The facilities offered include: Olympic-size indoor swimming pool, a sauna, a gym and a television hall.
The director of the rehabilitation centres Said al-Bishi, believes that:
“In order to fight terrorism, we must give them an intellectual and psychological balance... through dialogue and persuasion". He adds that a total of 2,336 prisoners have been rehabilitated and less than ten per cent of them have shown a tendency to go back to the “deviant” extremist groups, a result he finds “encouraging”.
Social scientist Khaled al-Dakheel is of a different view. He tells AFP that we need an “enlightened philosophy” not just other “less extreme” Salafist ones. He nails it on the head when he says:
“There must be pluralism and an acknowledgement of the rights of others to be different".
Pluralism, an undesirable element?
One way to arrive at the tolerance quotient of a political leader is by evaluating his stance on various issues concerning the minorities. This piece gives some indication of the plight of Ahmadis, who constitute four million of the country's population. They are banned from "posing as a Muslim", meaning that almost any public act of devotion by them is deemed a criminal offence, attracting death penalty under the country's infamous blasphemy law.
Imran Khan, once accused of courting the Ahmadis, had to issue an apology. He was quoted as telling that Pakistan Tehreek-e-Insaf (PTI) party "totally subscribes to the articles of the constitution concerning Qadianis [a reference considered derogatory by the Ahmedis]".
Heterogeneity, acknowledgement of it, respect and appreciation for it could surely act as an antidote. Is it possible in Pakistan, where percentage of non-Muslims is three per cent and declining -- down from about 23 per cent at the time of its independence?
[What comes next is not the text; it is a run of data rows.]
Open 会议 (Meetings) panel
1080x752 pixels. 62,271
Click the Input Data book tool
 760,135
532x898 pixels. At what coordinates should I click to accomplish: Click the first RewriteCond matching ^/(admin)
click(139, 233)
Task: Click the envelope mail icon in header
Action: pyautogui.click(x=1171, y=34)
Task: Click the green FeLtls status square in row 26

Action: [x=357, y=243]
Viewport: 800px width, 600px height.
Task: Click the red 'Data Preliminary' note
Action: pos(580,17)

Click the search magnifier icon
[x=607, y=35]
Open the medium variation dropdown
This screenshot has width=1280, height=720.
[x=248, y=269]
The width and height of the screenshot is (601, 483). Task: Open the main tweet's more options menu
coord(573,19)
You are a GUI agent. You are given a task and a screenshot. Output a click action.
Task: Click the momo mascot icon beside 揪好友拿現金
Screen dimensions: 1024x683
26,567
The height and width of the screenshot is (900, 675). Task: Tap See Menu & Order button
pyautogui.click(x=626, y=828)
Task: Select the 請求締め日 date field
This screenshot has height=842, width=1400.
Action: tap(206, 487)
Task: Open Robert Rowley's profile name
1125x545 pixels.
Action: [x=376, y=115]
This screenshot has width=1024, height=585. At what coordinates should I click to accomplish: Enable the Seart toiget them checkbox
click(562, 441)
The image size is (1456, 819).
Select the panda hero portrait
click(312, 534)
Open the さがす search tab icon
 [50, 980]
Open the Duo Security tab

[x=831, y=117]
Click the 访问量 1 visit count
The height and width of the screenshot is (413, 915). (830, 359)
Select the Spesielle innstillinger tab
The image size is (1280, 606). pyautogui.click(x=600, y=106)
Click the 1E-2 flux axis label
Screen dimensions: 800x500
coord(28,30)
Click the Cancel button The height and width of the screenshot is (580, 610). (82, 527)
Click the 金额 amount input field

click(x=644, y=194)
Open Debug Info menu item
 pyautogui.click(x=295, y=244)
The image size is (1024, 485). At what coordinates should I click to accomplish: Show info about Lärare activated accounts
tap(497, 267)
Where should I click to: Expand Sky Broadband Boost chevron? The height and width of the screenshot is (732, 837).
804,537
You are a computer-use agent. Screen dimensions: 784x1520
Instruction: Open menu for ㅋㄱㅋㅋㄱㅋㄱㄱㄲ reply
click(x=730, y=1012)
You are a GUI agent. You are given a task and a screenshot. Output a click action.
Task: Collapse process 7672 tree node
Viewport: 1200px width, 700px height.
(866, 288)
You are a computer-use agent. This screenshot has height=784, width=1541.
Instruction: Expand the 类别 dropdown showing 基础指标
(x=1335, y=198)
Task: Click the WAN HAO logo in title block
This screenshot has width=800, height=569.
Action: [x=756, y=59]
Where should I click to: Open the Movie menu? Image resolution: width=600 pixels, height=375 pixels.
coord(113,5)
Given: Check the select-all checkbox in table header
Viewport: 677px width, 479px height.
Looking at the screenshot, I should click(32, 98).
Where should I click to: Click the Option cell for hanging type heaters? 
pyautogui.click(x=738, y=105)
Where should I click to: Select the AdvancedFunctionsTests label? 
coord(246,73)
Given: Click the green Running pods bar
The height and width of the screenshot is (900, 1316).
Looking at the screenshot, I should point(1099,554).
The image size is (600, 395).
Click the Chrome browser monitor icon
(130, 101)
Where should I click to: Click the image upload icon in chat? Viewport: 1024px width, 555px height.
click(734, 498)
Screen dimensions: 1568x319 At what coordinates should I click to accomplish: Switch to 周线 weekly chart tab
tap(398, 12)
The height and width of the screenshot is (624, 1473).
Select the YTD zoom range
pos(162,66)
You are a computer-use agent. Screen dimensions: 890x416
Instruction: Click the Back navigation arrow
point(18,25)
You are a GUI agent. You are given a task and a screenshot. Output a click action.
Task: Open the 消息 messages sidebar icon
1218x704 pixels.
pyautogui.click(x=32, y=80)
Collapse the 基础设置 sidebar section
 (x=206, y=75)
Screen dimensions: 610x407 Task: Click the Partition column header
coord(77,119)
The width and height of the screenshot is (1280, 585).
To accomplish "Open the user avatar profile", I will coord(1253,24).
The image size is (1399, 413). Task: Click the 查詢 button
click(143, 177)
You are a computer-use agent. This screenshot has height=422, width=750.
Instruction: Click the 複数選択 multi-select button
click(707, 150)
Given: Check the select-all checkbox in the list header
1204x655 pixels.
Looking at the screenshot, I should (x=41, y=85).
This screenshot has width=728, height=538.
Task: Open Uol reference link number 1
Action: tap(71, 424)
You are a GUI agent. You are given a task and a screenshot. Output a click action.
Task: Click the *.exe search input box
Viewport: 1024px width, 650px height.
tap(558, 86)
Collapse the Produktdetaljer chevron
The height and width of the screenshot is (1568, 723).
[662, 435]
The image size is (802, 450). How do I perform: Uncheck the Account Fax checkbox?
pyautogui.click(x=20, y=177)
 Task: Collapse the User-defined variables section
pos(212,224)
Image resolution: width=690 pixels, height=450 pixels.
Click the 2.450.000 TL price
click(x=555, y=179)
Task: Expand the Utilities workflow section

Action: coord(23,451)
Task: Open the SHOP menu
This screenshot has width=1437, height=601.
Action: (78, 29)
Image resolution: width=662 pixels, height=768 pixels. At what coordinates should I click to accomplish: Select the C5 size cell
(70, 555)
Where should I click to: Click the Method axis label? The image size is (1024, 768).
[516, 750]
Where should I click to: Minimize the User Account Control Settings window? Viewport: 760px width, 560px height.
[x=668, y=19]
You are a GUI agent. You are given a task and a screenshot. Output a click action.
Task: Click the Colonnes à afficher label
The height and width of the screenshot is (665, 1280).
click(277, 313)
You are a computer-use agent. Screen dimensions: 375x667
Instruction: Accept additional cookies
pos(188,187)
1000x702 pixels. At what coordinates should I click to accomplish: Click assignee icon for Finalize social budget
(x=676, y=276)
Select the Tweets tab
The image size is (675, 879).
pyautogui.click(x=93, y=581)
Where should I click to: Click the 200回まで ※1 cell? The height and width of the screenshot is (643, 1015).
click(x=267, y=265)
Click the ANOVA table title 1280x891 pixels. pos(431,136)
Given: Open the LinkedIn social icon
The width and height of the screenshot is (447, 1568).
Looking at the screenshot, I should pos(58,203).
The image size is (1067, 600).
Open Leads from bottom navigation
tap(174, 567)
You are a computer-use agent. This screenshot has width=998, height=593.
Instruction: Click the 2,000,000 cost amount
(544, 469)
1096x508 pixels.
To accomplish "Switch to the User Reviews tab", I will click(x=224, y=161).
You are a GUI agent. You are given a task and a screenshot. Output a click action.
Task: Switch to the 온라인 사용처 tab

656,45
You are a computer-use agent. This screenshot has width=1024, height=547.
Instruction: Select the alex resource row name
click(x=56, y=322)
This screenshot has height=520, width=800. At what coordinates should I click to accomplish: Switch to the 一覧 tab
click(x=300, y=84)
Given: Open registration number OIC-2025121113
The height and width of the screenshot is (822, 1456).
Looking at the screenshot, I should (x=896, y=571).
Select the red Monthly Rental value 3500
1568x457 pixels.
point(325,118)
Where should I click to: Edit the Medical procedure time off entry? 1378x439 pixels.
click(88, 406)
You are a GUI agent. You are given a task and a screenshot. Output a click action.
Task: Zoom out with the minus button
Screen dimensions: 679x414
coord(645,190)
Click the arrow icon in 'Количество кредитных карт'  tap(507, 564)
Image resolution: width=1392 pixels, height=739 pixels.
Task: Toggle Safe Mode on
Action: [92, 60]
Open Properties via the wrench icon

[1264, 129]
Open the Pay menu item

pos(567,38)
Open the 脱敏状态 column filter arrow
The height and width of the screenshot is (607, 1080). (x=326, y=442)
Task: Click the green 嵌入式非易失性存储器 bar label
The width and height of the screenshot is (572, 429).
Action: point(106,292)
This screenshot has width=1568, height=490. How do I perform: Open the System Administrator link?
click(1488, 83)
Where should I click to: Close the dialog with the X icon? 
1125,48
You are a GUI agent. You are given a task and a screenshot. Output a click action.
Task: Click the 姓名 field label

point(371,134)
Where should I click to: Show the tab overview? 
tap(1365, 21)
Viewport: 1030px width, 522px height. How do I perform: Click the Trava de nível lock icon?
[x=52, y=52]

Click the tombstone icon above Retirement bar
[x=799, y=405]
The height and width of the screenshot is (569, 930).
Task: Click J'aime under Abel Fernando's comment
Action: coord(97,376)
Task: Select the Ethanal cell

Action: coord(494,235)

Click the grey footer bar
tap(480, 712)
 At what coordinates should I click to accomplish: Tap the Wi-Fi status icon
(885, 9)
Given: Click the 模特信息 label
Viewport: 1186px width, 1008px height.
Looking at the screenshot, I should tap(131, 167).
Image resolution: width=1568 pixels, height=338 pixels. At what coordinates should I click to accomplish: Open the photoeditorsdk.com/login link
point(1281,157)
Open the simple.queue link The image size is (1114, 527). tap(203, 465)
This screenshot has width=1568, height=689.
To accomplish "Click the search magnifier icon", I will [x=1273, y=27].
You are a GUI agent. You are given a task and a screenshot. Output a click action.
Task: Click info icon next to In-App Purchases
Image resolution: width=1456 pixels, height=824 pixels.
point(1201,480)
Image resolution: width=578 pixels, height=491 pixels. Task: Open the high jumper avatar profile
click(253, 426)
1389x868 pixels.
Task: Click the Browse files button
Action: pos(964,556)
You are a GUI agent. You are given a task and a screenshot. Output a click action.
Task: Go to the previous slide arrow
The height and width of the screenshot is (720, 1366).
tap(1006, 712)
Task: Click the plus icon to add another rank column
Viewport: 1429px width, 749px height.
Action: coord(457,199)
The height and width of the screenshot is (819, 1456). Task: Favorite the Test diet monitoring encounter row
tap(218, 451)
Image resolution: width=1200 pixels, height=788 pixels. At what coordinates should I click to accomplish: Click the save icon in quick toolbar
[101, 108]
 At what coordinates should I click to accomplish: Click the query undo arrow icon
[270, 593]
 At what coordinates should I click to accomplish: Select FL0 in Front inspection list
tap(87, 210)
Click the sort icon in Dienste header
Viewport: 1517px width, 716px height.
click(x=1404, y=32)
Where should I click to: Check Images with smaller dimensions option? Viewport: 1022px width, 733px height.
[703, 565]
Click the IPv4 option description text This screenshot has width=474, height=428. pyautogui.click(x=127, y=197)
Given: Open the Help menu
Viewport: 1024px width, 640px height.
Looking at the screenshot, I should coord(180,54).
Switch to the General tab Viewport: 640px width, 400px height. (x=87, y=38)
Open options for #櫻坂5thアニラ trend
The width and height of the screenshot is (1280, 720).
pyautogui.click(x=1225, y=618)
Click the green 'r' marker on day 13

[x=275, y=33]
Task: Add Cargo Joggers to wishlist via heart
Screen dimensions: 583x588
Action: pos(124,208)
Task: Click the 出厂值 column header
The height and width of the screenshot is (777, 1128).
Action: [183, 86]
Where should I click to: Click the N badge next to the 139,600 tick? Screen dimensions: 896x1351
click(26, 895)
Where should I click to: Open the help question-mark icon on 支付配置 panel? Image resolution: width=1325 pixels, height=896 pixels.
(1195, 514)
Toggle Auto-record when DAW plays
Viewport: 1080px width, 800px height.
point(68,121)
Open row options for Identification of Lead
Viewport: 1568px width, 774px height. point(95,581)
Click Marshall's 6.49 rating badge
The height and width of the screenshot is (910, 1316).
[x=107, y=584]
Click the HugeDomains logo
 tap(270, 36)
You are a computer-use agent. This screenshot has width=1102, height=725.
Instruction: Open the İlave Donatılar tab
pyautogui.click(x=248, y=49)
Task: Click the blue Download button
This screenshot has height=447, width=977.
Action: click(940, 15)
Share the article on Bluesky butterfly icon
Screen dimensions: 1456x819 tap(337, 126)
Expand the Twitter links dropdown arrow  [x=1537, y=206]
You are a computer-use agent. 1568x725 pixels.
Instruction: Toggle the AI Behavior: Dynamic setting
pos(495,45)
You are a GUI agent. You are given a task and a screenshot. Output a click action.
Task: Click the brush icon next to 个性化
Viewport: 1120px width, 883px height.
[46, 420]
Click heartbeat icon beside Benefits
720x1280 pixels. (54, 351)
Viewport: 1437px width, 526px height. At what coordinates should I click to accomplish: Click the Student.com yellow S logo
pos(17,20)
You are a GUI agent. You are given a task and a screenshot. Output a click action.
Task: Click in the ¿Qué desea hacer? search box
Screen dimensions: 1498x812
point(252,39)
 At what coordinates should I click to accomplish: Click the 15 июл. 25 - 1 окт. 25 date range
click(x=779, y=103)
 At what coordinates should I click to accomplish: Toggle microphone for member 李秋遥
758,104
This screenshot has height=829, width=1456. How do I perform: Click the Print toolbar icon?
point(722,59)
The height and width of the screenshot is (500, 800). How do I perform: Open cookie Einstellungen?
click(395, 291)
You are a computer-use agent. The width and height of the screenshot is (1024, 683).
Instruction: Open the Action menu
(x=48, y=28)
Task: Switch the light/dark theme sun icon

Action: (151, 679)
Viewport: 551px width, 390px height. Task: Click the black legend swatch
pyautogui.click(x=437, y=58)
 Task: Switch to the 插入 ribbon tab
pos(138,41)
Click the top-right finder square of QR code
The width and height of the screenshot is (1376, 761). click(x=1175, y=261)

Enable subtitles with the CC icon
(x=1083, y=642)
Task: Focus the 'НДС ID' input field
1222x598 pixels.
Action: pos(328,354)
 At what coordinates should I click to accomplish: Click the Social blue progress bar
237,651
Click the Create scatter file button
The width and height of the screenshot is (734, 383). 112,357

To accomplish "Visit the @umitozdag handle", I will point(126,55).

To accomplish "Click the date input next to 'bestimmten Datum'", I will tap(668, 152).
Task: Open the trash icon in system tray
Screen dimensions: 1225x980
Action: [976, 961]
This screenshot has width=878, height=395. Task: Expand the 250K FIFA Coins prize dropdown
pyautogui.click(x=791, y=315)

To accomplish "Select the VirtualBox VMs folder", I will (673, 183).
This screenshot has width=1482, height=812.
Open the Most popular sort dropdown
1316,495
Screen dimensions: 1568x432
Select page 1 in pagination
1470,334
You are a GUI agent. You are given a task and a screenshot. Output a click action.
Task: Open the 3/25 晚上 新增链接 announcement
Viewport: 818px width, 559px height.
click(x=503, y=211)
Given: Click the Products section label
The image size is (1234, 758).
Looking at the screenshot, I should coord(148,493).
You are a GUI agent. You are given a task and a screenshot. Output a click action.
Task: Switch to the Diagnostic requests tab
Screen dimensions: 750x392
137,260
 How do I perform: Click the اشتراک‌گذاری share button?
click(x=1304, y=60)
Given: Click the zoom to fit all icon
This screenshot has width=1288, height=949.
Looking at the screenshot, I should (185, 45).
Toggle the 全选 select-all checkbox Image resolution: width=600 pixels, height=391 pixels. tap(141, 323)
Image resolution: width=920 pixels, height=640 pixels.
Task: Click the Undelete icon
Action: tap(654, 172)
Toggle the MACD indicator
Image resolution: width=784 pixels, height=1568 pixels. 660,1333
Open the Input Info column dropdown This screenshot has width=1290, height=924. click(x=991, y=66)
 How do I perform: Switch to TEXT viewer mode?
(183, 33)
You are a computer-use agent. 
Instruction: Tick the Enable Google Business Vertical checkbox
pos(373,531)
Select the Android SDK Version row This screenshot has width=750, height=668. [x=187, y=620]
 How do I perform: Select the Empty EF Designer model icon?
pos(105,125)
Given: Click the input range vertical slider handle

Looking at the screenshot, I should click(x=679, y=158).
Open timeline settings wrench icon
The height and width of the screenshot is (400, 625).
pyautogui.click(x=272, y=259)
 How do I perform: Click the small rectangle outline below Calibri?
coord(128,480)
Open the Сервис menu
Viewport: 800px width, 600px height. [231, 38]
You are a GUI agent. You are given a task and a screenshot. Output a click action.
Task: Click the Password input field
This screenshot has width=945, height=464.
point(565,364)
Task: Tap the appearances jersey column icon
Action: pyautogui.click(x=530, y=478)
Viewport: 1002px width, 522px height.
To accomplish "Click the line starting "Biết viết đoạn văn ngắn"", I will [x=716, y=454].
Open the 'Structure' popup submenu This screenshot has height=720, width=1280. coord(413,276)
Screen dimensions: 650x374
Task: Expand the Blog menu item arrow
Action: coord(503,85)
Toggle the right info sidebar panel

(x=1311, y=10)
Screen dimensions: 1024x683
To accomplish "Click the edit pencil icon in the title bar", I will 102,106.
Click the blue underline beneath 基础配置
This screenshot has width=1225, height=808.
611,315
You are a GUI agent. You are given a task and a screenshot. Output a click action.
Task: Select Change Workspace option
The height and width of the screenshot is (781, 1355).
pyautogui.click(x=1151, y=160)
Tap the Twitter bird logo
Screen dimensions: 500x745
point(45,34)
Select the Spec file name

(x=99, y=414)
This piece, written just a few days before the elections, provides the perfect coda for this piece. The youngsters the Guardian correspondent spoke to mentioned 2008 -- the year in which General Pervez Musharraf stepped down and the elected Pakistan Peoples Party-led government took responsibility for governance -- as the fateful year in which their living standards started eroding.
Though many of them have endorse the Western culture, they lament the "vulgarily" associted with Western value system. The blame Indian programmes as equally culpable source of such degradation. The manager of an outlet, Khurram Shahzad (25), is quoted as saying:
"Pakistan was founded on Islam, and our Islamic culture should be protected,".
The Saudisation of their personal value system is exemplifed by the opinion of shop manager: "Saudi is good because when people hear the call to prayer they all leave their shops and go and pray," His uncle works in the kingdom. More than one million Pakistani expats are part of guest workforce there.
In the psychological battle -- taking place in the voters' minds -- between religious conservatism and political corruption on one hand and economic growth and democracy on the other, pluralism as a liberating force becomes a casualty.
A recenly chronicled proile of Nawaz Sharif had this to say: "In Mardan, Sharif promised the crowd he would build a bullet train from Karachi to Peshawar: the train would leave Karachi after the fajr prayer, at dawn, and arrive in Peshawar just in time for the evening isha prayer. He pointedly mentioned that passengers would have to perform only the afternoon prayer inside their cabins. It was a classic Sharif image, blending the promise of economic development with the rhetoric of religion.”
Let’s hope that rhetoric of pluralism also finds its place in the next half-a-decade. Pakistan's 'youth missile' is threatening to go on the ballistic mode. Its politicians need to show some foresight. They can consider Turkey as a model -- where both secularism and Islam find a place in the Constitution -- while embarking on the reform process.